New York has a statute that requires an insurance company to disclaim coverage for death or bodily injury arising from a motor vehicle or other kind of accident “as soon as reasonably possible.”  New York’s highest court recently ruled that this statute does not apply to a claim for environmental harm and, therefore, the carrier was not required to disclaim as soon as reasonably possible.  Which raises the question: How did a dispute with such an apparently obvious outcome reach the New York high court in the first place?

Sometimes I scratch my head and wonder if I’m the only one who doesn’t understand.  For example, several weeks ago, I wrote about a case that the New Jersey Supreme Court has agreed to hear in which the New Jersey Appellate Division (the state’s intermediate court of appeals) ruled that a corporate policyholder was not a “prevailing party” in a coverage action, even though the policyholder had won the case against the insurer and had succeeded in preserving the carrier’s duty to defend the underlying action.  How is this such a close question that a court could ever find against the policyholder under those facts?  Practicing law is not for the faint hearted at least in part because a court will occasionally reach a conclusion that makes it essentially impossible to advise a client about what the law actually requires.  I have written about these frustrations, as well.

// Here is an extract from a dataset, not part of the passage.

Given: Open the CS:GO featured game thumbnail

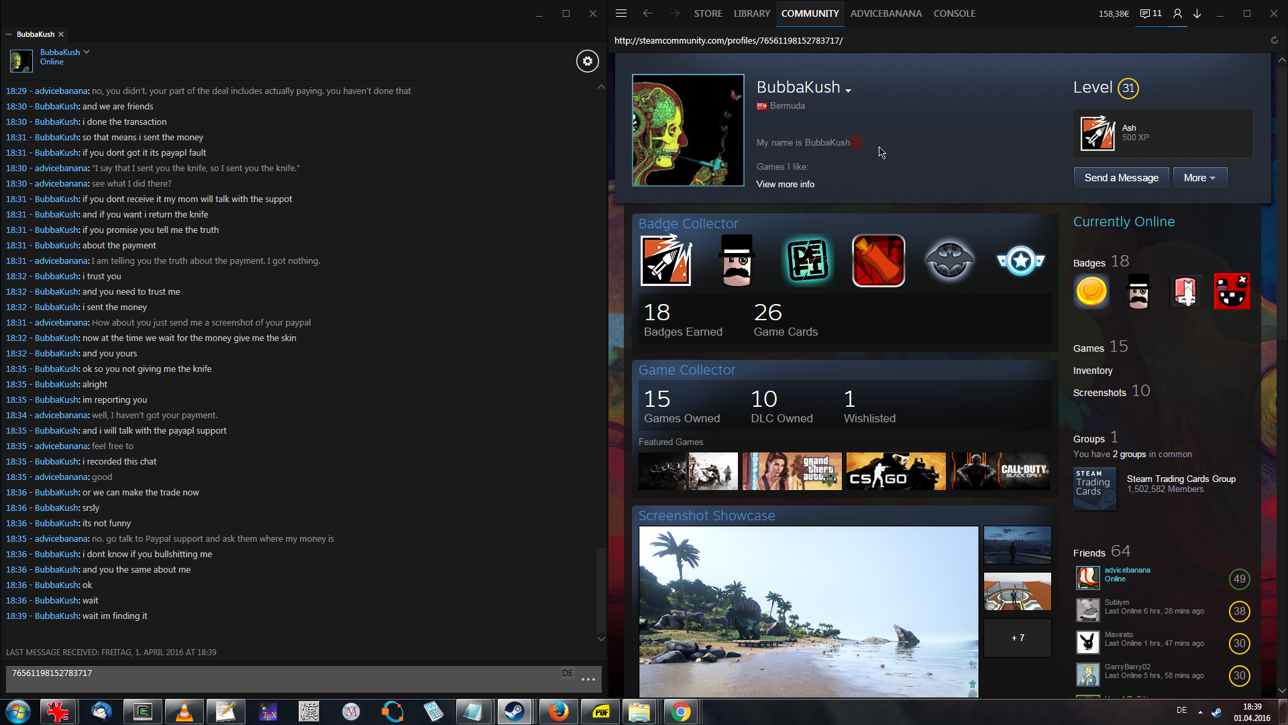Looking at the screenshot, I should [x=896, y=471].
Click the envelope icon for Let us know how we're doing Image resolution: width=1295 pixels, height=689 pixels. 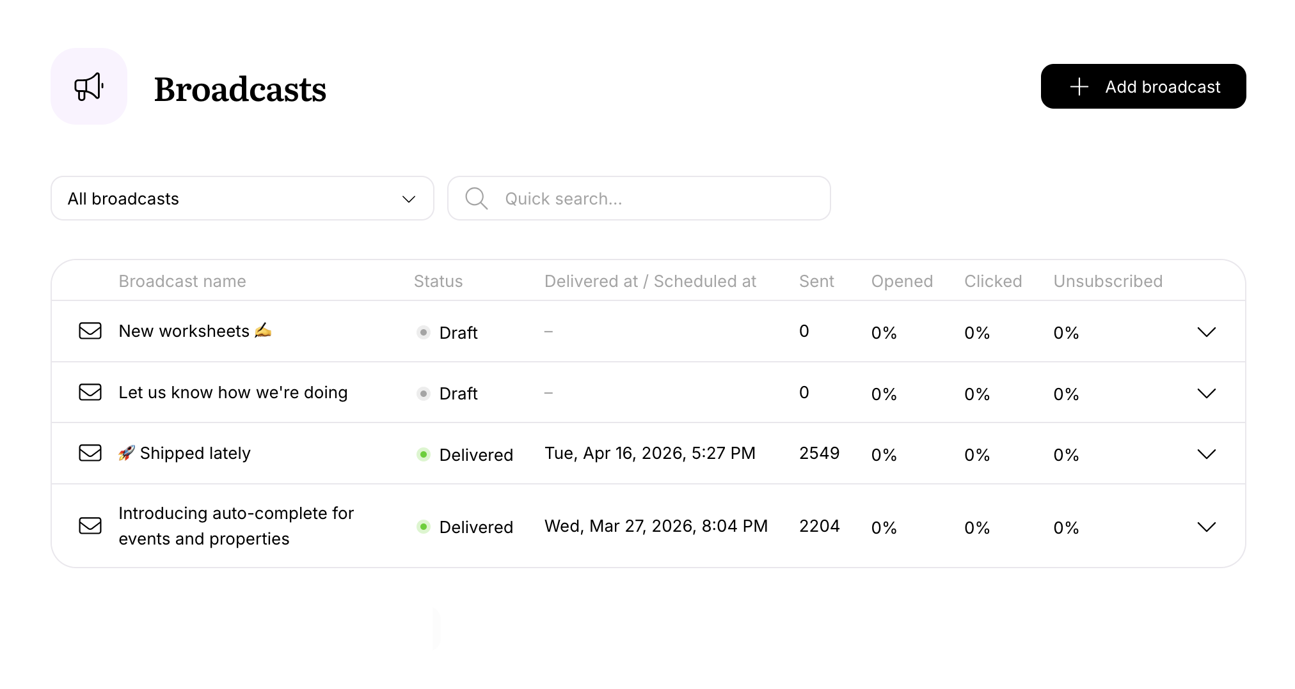click(x=90, y=392)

Recently the New York Court of Appeals (the state’s high court) reversed a decision by the New York Appellate Division.  In Keyspan Gas East Corp. v. Munich Reinsurance America, Inc., there was a question about the application of New York Insurance Law § 3420(d)(2).  That statute says: “If under a liability policy issued or delivered in this state, an insurer shall disclaim liability or deny coverage for death or bodily injury arising out of a motor vehicle accident or any other type of accident occurring within this state, it shall give written notice as soon as is reasonably possible of such disclaimer of liability or denial of coverage to the insured and the injured person or any other claimant.”  Long Island Lighting Company had been notified in the early 1990s that it was potentially responsible for “environmental concerns” at two LILCO manufactured gas plants.  The dispute about whether the liability for those environmental claims was covered by LILCO’s Commercial General Liability insurance policies became the subject of coverage litigation between LILCO’s carriers and Keyspan, the company that had obtained an assignment of LILCO’s coverage claims.

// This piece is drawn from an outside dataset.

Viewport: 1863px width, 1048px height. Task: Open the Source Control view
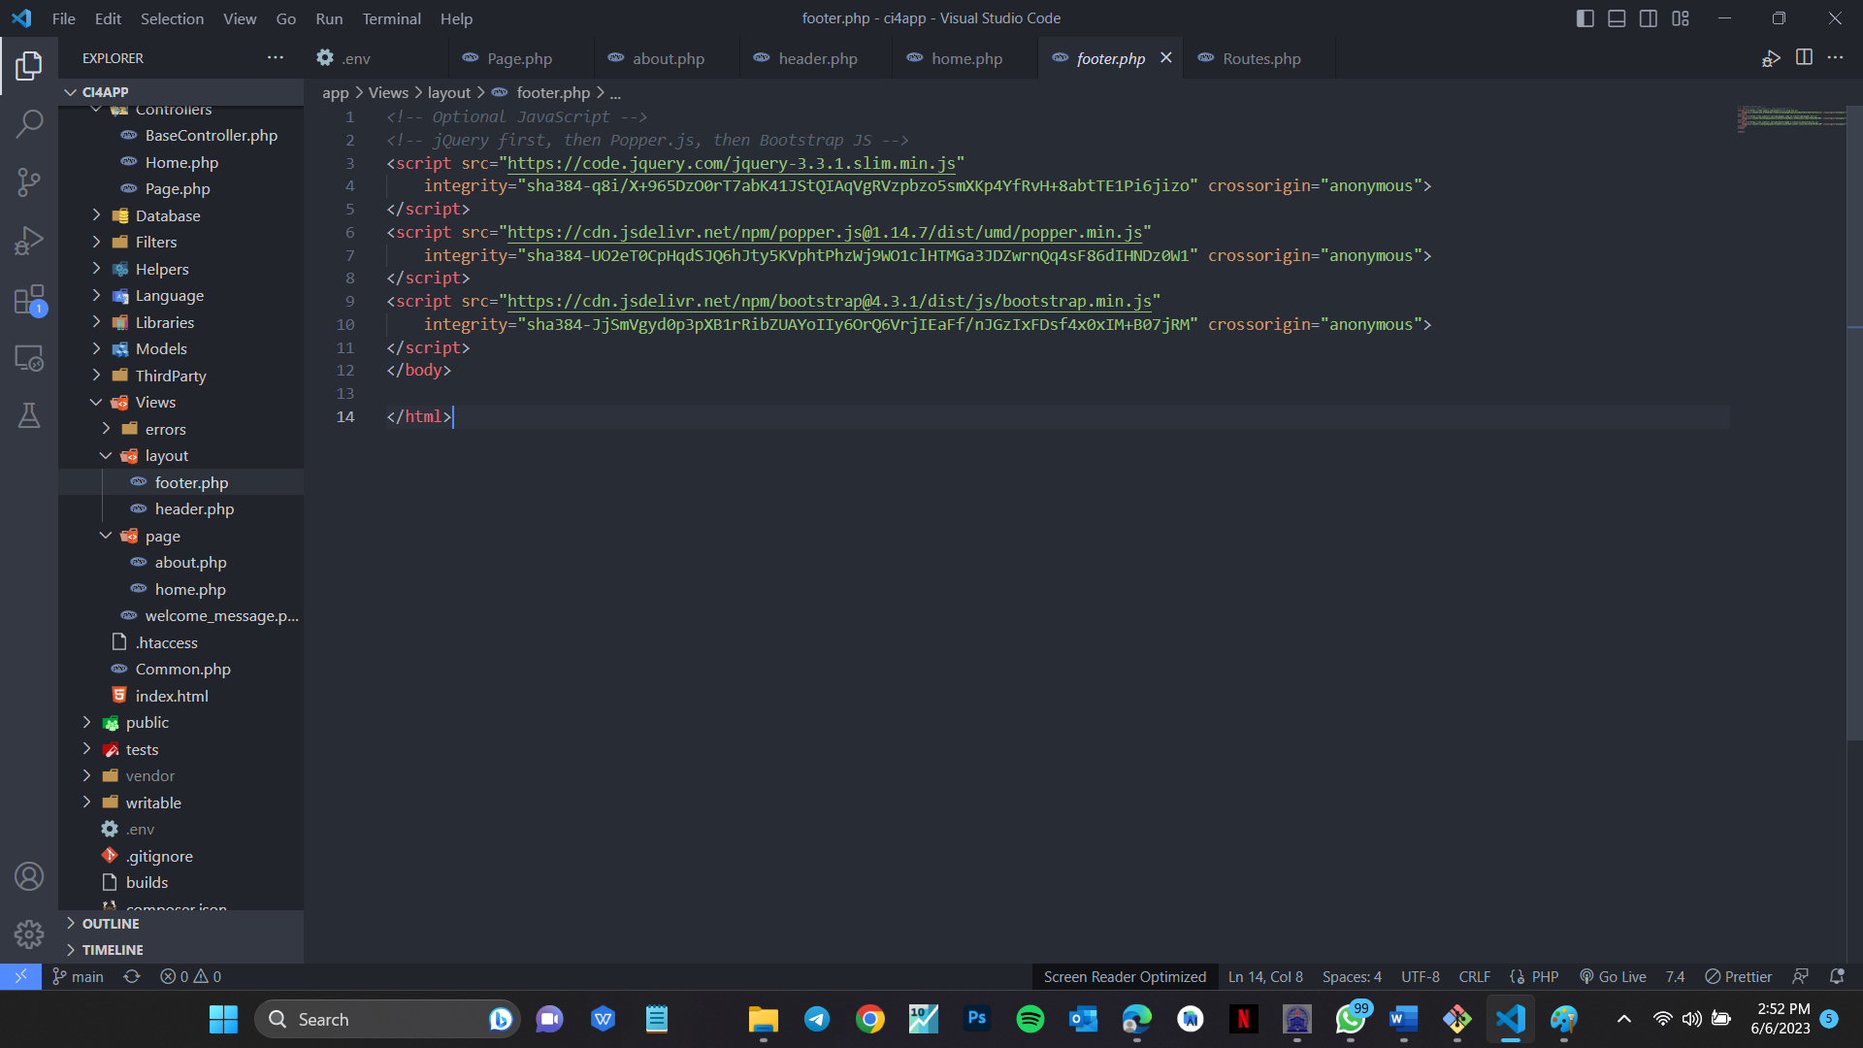coord(30,182)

Sometimes I scratch my head and wonder if I’m the only one who doesn’t understand.

The question the Court of Appeals resolved was whether Insurance Law § 3420(d)(2) applied to the insurance carrier’s disclaimer of coverage for the environmental liabilities that LILCO faced.  While there are a great many statutes on the books that it takes an advanced degree in linguistics to navigate, § 3420(d)(2) isn’t one of them.  It says, in plain English, that it applies to a denial of “coverage for death or bodily injury arising out of a motor vehicle accident” or other type of accident.  Liability for environmental contamination is not the same as liability for death or bodily injury from a motor vehicle accident.  It just isn’t.  The question is not close or, in fact, even interesting.

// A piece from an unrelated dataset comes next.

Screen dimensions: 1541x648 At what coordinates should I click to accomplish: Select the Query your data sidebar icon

In fairness to the New York Appellate Division, its written decision in the case did not make any explicit reference to § 3420(d)(2).  Accordingly, it’s not perfectly clear that the App. Div. was interpreting that statute when it found that the carrier’s delay in disclaiming coverage meant that the coverage defense had been waived.  It is, in fact, a much more interesting question whether a carrier should be able to sit on its figurative hands for an unreasonable time before letting its policyholder know that the claim has been denied.  There are very good arguments to be made that an unreasonable delay in denying any kind of liability claim usually results in prejudice to the policyholder.  Such delays also violate the provisions of the uniform Unfair Claims Settlement Practices Act, as that statute has been adopted by many states.

But, to the extent that the Appellate Division actually did rely on § 3420(d)(2) — as the Court of Appeals plainly concluded that it had — it is an example of a statutory interpretation that makes it dreadfully hard for lawyers to advise their clients intelligently.